On the Semantic Web, URIs identify not just Web documents, but also real-world objects like people and cars, and even abstract ideas and non-existing things like a mythical unicorn. We call all these real-world objects or (according to WWW-Arch) non-information resources.

@@Danny Ayers: I believe it came in a recent thread on semantic-web@w3.org that "non-information resource" wasn't defined in WebArch, though I haven't checked. If so, should be reworded. My suggestion for rewording is to delete that last sentence
@@ Leo Sauermann: there is no other term offered. Suggestion: remove "(according to WWW.Arch)"

Given such a URI, how can we find out what resource it identifies? We need some way to answer this question, because otherwise it will be hard to achieve interoperability between independent information systems. We could imagine a service where we can look up a description of the identified resource, similar to today's search engines. But such a single point of failure is against the Web's decentralised nature.

Information supplied:
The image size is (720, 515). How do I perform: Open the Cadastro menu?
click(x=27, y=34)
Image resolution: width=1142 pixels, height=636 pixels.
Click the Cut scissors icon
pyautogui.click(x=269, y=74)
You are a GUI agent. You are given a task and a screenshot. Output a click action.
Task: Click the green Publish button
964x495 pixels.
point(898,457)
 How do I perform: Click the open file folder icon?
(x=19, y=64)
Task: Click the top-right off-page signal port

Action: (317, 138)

Direction:
In the Semantic Web passage above, give the part beginning with "Given such a" and ending with "Web's decentralised nature." again, with "search engines" changed to "web directories".

Task result:
Given such a URI, how can we find out what resource it identifies? We need some way to answer this question, because otherwise it will be hard to achieve interoperability between independent information systems. We could imagine a service where we can look up a description of the identified resource, similar to today's web directories. But such a single point of failure is against the Web's decentralised nature.